New version of Spanish dictionaries

Hi Ricardo,

Hi,

My name is Ricardo Palomares and I'm part of the currently active team
of RLA-ES [1], the project to maintain a free spelling dictionary of
Spanish in different variants. It's has been a long time since our
last release 0.6, in April 2012 [2].

We have the new 0.7 version available for downloading [3] and we were
told around a year ago that we should email to these addresses in
order to get LibreOffice Spanish builds to ship the dictionaries. I
hope our information is still good. :slight_smile:

I'll push your update to LibreOffice repo, but there is a problem. The
character encoding of th_es_ES_v2.dat is corrupted, it is not
ISO-8859-1 as the header states, nor it is UTF-8. For example:
al㠼1
-|Dios|Todopoderoso|Jehová|Altísimo

The problem is that first byte of UTF-8 sequence is changed from 'Ă'
to 'ă' at many places. Maybe I can fix this, maybe not, but it would
be better, if you fixed it, and release 0.7.1 version.

Best regards,
Andras

Hi :slight_smile:
So a search&replace of

.  ă

to be replaced by

.  Ă

or is it in other places too?
Regards from
Tom :slight_smile:

If you can wait before uploading, I'll fix it on our side.

Thanks for reporting.

This should be fixed now. In case other teams are using the same
source of thesaurus than us, the encoding problem was already in the
file downloaded from:

http://openthes-es.berlios.de/

(it has equivalent URLs for English and German). As the file came
wrong, and I'm new with this matters, I thought it was normal. It
should be fixed now (I have a PHP script that fixes that and other
problems with the built files in that site).

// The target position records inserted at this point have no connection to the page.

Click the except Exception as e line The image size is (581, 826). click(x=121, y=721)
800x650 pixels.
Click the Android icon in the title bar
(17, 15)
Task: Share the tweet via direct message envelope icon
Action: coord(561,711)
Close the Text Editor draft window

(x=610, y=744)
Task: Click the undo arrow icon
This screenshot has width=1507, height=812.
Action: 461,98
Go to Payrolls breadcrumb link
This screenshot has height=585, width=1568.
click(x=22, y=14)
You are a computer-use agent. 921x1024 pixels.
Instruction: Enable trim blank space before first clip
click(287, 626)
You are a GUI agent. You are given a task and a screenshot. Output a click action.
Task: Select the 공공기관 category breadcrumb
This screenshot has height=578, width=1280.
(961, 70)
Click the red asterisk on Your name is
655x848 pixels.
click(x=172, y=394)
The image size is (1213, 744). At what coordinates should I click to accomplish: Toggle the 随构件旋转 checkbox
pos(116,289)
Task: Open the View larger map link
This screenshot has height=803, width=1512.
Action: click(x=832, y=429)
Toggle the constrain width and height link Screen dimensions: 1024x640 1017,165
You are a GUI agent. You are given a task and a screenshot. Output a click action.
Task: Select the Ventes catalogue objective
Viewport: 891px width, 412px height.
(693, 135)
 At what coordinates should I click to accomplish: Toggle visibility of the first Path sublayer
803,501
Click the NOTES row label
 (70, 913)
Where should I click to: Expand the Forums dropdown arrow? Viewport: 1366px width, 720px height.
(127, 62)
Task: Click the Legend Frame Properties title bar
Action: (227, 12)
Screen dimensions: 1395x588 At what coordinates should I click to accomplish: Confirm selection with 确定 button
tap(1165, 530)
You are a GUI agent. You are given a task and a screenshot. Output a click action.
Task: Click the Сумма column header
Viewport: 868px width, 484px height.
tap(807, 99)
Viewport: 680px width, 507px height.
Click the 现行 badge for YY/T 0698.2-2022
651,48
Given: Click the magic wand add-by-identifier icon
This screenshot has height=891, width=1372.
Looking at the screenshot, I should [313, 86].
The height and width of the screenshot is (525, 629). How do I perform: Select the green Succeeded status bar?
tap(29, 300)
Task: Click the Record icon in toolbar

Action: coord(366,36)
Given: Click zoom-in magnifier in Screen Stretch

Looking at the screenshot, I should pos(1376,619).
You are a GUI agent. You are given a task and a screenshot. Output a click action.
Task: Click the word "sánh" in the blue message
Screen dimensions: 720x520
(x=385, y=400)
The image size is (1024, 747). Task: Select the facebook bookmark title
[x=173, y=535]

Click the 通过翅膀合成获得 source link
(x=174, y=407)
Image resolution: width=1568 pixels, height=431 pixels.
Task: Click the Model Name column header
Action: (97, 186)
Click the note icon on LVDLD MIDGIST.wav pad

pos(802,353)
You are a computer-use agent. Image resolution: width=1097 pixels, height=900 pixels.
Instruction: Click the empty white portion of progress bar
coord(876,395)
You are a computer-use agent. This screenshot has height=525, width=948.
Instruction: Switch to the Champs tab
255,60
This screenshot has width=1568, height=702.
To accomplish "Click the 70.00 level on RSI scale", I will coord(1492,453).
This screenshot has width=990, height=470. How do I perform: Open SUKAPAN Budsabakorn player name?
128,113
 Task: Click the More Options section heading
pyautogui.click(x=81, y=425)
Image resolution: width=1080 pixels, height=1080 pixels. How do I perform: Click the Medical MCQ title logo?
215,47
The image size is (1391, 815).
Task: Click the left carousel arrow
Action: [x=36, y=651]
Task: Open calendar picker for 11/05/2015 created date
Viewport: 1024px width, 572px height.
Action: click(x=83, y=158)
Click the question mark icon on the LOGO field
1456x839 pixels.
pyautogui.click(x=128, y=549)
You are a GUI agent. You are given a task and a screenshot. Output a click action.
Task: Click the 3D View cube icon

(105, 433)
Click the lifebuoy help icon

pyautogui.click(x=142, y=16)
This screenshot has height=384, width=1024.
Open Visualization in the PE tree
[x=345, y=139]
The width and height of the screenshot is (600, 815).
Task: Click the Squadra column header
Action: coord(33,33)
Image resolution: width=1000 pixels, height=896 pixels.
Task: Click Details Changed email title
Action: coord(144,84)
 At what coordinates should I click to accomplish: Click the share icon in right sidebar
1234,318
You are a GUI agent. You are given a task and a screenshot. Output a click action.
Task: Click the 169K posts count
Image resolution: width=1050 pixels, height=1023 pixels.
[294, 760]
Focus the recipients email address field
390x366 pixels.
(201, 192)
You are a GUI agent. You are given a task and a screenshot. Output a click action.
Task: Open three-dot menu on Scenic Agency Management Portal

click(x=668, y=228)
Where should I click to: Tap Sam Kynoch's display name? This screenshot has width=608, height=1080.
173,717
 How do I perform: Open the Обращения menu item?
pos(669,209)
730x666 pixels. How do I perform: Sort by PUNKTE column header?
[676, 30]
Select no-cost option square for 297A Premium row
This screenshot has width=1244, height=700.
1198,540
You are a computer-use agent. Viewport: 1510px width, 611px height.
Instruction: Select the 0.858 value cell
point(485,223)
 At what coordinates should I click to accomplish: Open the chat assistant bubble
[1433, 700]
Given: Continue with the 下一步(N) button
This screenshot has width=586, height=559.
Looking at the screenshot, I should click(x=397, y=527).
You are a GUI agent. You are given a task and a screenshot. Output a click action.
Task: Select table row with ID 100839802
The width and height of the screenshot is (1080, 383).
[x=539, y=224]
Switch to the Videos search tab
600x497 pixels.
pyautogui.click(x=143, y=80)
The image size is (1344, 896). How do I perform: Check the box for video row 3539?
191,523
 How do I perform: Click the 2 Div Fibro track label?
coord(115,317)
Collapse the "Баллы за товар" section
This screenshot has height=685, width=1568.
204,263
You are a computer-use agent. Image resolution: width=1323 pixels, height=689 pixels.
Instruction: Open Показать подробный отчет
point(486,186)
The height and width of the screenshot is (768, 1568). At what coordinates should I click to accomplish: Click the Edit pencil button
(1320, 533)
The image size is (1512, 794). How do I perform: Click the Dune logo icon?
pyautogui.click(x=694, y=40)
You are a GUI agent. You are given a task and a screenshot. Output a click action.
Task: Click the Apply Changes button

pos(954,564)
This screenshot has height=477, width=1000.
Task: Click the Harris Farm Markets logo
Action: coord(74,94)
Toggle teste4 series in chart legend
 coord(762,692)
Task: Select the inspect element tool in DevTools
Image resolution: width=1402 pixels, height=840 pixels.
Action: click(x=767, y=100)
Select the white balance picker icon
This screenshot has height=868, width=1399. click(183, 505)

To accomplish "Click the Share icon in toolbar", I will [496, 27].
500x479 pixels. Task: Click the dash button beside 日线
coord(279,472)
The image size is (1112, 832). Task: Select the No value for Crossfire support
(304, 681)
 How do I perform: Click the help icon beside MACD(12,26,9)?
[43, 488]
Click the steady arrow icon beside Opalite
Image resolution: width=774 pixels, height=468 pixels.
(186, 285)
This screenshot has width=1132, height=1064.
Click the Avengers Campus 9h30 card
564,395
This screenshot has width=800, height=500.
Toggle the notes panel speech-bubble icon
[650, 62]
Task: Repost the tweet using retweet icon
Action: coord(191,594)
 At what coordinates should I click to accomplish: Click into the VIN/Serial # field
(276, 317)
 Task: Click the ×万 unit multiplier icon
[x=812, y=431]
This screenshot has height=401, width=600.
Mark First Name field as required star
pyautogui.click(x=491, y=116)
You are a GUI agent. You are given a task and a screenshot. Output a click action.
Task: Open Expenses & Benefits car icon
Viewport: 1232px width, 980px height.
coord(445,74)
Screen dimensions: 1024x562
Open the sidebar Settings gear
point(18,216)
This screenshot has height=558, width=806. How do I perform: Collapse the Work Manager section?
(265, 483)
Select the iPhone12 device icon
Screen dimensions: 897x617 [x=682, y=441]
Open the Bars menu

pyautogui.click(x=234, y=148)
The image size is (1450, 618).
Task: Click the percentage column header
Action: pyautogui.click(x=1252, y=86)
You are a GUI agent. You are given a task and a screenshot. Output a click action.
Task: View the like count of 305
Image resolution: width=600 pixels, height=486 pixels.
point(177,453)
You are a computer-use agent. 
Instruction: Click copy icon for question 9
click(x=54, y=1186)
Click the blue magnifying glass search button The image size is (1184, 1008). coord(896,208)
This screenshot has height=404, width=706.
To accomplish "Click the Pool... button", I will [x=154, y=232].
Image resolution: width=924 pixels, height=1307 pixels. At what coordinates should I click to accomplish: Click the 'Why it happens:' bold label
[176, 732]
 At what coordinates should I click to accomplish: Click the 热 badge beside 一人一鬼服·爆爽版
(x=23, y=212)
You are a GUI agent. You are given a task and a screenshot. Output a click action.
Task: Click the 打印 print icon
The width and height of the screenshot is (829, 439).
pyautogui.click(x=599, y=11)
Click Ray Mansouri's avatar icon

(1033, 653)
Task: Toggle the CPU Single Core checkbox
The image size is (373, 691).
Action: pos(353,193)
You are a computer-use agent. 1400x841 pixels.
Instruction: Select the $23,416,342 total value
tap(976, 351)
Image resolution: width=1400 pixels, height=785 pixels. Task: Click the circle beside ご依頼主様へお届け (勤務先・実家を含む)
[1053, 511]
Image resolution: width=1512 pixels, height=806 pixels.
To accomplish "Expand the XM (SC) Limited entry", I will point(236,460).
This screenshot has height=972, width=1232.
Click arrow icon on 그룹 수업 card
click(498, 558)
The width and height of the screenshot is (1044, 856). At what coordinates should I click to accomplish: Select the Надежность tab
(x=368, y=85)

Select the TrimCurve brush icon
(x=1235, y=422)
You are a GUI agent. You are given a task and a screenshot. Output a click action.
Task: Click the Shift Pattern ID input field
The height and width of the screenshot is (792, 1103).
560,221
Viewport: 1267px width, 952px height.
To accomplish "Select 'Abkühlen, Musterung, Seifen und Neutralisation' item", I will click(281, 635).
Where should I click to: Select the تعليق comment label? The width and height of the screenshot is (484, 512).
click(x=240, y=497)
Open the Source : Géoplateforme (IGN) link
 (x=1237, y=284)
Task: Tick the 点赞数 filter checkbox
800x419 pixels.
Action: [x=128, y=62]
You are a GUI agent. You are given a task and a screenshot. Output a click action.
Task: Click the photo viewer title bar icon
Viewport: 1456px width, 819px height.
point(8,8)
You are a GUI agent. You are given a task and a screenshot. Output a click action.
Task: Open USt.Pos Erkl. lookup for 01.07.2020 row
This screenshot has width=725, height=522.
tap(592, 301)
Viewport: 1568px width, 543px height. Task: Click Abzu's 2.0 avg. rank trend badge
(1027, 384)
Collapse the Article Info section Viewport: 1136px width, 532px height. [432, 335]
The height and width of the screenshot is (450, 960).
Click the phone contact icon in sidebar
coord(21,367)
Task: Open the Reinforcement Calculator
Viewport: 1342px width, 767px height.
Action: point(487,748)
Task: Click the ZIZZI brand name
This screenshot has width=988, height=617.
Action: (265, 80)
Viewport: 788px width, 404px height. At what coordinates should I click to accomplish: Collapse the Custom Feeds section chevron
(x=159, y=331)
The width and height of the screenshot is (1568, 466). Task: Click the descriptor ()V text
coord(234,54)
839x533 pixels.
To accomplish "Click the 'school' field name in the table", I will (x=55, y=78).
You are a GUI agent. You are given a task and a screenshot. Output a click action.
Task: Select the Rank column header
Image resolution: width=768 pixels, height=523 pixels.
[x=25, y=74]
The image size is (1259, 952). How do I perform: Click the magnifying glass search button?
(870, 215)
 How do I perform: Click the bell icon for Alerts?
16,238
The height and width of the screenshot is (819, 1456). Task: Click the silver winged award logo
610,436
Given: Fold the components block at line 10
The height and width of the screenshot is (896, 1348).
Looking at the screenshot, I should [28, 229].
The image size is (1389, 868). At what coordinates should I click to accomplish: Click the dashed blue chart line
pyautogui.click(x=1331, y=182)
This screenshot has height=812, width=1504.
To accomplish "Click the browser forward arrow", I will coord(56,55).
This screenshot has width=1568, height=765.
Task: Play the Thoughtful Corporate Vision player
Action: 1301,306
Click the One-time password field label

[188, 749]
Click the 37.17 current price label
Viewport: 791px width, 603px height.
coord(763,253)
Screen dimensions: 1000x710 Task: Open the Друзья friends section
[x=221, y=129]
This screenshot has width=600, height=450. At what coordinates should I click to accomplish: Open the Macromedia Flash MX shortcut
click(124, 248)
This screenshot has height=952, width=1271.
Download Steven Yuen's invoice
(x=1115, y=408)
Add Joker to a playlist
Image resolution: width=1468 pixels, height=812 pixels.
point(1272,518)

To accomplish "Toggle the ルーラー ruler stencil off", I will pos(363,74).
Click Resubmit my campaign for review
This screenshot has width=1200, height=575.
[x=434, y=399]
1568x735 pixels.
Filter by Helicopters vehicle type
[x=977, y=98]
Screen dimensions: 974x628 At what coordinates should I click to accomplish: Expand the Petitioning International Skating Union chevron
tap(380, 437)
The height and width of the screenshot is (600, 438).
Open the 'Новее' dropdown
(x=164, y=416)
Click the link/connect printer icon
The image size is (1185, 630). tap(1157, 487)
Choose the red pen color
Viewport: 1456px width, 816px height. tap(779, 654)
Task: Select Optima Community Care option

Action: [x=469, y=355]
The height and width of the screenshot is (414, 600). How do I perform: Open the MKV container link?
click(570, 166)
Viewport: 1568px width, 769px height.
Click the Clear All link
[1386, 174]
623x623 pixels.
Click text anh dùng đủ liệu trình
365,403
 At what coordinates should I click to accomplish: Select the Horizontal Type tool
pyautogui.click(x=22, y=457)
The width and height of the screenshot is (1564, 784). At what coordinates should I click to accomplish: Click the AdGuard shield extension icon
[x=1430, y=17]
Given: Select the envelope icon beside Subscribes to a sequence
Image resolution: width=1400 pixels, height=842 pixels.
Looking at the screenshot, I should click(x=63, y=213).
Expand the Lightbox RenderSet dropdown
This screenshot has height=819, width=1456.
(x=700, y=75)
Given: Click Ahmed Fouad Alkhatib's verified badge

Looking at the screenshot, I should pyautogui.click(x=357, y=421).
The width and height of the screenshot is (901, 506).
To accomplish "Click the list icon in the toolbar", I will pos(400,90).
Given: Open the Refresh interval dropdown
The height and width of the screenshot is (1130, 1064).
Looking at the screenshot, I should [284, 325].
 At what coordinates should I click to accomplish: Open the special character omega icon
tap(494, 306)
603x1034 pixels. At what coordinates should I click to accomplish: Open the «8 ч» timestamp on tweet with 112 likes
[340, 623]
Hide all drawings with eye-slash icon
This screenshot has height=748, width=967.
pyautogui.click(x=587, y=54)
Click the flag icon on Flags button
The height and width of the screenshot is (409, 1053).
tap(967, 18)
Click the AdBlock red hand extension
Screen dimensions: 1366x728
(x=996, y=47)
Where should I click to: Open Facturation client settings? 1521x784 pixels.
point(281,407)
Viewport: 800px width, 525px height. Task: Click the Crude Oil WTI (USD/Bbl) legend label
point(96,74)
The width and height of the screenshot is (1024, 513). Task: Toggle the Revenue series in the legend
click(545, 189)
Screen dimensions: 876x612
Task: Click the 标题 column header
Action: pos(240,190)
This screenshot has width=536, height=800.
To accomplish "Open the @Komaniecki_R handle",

The new files have been uploaded again to:

http://forja.rediris.es/frs/?group_id=341

Thank you for reporting this.

Hi Ricardo,

This should be fixed now. In case other teams are using the same
source of thesaurus than us, the encoding problem was already in the
file downloaded from:

http://openthes-es.berlios.de/

(it has equivalent URLs for English and German). As the file came
wrong, and I'm new with this matters, I thought it was normal. It
should be fixed now (I have a PHP script that fixes that and other
problems with the built files in that site).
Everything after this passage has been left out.